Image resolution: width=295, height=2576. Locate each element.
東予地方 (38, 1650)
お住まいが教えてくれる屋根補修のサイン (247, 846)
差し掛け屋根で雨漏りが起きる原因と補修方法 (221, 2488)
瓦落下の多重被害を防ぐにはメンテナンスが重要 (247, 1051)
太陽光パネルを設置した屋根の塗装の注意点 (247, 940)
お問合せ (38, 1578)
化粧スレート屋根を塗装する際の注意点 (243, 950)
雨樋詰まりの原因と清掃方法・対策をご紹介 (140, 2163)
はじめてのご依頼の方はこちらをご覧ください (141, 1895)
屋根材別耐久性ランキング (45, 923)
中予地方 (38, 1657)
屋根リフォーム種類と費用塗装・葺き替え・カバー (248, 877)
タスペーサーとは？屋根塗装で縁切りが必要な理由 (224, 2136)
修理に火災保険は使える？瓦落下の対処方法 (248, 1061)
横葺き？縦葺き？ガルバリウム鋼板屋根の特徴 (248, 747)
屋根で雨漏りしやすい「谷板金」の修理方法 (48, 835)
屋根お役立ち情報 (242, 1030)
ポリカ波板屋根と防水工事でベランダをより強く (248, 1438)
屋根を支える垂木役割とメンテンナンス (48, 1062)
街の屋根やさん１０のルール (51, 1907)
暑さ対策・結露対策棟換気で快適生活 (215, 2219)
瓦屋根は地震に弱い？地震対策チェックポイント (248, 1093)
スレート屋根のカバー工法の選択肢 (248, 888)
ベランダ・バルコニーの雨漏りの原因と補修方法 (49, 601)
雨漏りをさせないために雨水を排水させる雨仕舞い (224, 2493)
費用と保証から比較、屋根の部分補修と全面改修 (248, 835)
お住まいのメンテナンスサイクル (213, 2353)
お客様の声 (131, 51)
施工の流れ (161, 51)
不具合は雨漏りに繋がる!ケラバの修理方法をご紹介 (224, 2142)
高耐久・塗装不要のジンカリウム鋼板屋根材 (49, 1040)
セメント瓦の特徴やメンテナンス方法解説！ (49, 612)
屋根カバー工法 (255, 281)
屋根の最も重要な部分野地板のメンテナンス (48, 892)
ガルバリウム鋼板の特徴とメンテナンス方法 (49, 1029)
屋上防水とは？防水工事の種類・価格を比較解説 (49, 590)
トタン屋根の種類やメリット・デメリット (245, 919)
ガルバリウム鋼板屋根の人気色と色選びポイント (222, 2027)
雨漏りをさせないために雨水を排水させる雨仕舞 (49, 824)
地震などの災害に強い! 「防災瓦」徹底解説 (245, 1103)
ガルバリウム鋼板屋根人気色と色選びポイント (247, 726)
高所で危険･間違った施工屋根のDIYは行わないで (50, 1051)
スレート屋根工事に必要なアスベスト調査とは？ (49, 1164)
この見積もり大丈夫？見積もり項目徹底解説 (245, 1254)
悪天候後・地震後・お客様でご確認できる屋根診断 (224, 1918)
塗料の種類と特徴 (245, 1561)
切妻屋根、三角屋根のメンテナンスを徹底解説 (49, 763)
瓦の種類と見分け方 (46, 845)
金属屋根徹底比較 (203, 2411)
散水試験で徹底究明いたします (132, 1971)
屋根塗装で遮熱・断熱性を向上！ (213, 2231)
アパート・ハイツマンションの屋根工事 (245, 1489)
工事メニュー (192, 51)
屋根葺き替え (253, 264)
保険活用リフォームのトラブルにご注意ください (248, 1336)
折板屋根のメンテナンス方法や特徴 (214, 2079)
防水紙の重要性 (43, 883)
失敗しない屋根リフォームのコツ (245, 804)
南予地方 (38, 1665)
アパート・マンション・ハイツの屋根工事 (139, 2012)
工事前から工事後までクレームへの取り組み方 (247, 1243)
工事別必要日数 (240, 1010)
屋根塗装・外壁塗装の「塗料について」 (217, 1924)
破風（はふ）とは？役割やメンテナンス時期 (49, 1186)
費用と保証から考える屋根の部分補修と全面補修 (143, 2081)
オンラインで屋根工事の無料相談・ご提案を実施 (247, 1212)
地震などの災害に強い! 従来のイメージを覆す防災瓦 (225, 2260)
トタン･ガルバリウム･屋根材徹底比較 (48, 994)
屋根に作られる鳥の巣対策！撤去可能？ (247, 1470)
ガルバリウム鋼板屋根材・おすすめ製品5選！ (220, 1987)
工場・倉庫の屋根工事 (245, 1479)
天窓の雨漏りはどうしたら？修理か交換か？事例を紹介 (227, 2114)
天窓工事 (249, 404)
============
> _Work task_
Write each entry out again, exactly as it reads above.

> _Exercise solution_
Image resolution: width=295, height=2576. Locate each element.
東予地方 (38, 1650)
お住まいが教えてくれる屋根補修のサイン (247, 846)
差し掛け屋根で雨漏りが起きる原因と補修方法 (221, 2488)
瓦落下の多重被害を防ぐにはメンテナンスが重要 (247, 1051)
太陽光パネルを設置した屋根の塗装の注意点 (247, 940)
お問合せ (38, 1578)
化粧スレート屋根を塗装する際の注意点 (243, 950)
雨樋詰まりの原因と清掃方法・対策をご紹介 (140, 2163)
はじめてのご依頼の方はこちらをご覧ください (141, 1895)
屋根材別耐久性ランキング (45, 923)
中予地方 (38, 1657)
屋根リフォーム種類と費用塗装・葺き替え・カバー (248, 877)
タスペーサーとは？屋根塗装で縁切りが必要な理由 (224, 2136)
修理に火災保険は使える？瓦落下の対処方法 (248, 1061)
横葺き？縦葺き？ガルバリウム鋼板屋根の特徴 (248, 747)
屋根で雨漏りしやすい「谷板金」の修理方法 (48, 835)
屋根お役立ち情報 (242, 1030)
ポリカ波板屋根と防水工事でベランダをより強く (248, 1438)
屋根を支える垂木役割とメンテンナンス (48, 1062)
街の屋根やさん１０のルール (51, 1907)
暑さ対策・結露対策棟換気で快適生活 (215, 2219)
瓦屋根は地震に弱い？地震対策チェックポイント (248, 1093)
スレート屋根のカバー工法の選択肢 (248, 888)
ベランダ・バルコニーの雨漏りの原因と補修方法 (49, 601)
雨漏りをさせないために雨水を排水させる雨仕舞い (224, 2493)
費用と保証から比較、屋根の部分補修と全面改修 (248, 835)
お住まいのメンテナンスサイクル (213, 2353)
お客様の声 (131, 51)
施工の流れ (161, 51)
不具合は雨漏りに繋がる!ケラバの修理方法をご紹介 (224, 2142)
高耐久・塗装不要のジンカリウム鋼板屋根材 (49, 1040)
セメント瓦の特徴やメンテナンス方法解説！ (49, 612)
屋根カバー工法 (255, 281)
屋根の最も重要な部分野地板のメンテナンス (48, 892)
ガルバリウム鋼板の特徴とメンテナンス方法 (49, 1029)
屋上防水とは？防水工事の種類・価格を比較解説 (49, 590)
トタン屋根の種類やメリット・デメリット (245, 919)
ガルバリウム鋼板屋根の人気色と色選びポイント (222, 2027)
雨漏りをさせないために雨水を排水させる雨仕舞 (49, 824)
地震などの災害に強い! 「防災瓦」徹底解説 (245, 1103)
ガルバリウム鋼板屋根人気色と色選びポイント (247, 726)
高所で危険･間違った施工屋根のDIYは行わないで (50, 1051)
スレート屋根工事に必要なアスベスト調査とは？ (49, 1164)
この見積もり大丈夫？見積もり項目徹底解説 (245, 1254)
悪天候後・地震後・お客様でご確認できる屋根診断 (224, 1918)
塗料の種類と特徴 (245, 1561)
切妻屋根、三角屋根のメンテナンスを徹底解説 (49, 763)
瓦の種類と見分け方 (46, 845)
金属屋根徹底比較 (203, 2411)
散水試験で徹底究明いたします (132, 1971)
屋根塗装で遮熱・断熱性を向上！ (213, 2231)
アパート・ハイツマンションの屋根工事 (245, 1489)
工事メニュー (192, 51)
屋根葺き替え (253, 264)
保険活用リフォームのトラブルにご注意ください (248, 1336)
折板屋根のメンテナンス方法や特徴 (214, 2079)
防水紙の重要性 (43, 883)
失敗しない屋根リフォームのコツ (245, 804)
南予地方 (38, 1665)
アパート・マンション・ハイツの屋根工事 (139, 2012)
工事前から工事後までクレームへの取り組み方 (247, 1243)
工事別必要日数 (240, 1010)
屋根塗装・外壁塗装の「塗料について」 (217, 1924)
破風（はふ）とは？役割やメンテナンス時期 (49, 1186)
費用と保証から考える屋根の部分補修と全面補修 (143, 2081)
オンラインで屋根工事の無料相談・ご提案を実施 (247, 1212)
地震などの災害に強い! 従来のイメージを覆す防災瓦 (225, 2260)
トタン･ガルバリウム･屋根材徹底比較 (48, 994)
屋根に作られる鳥の巣対策！撤去可能？ (247, 1470)
ガルバリウム鋼板屋根材・おすすめ製品5選！ (220, 1987)
工場・倉庫の屋根工事 (245, 1479)
天窓の雨漏りはどうしたら？修理か交換か？事例を紹介 (227, 2114)
天窓工事 (249, 404)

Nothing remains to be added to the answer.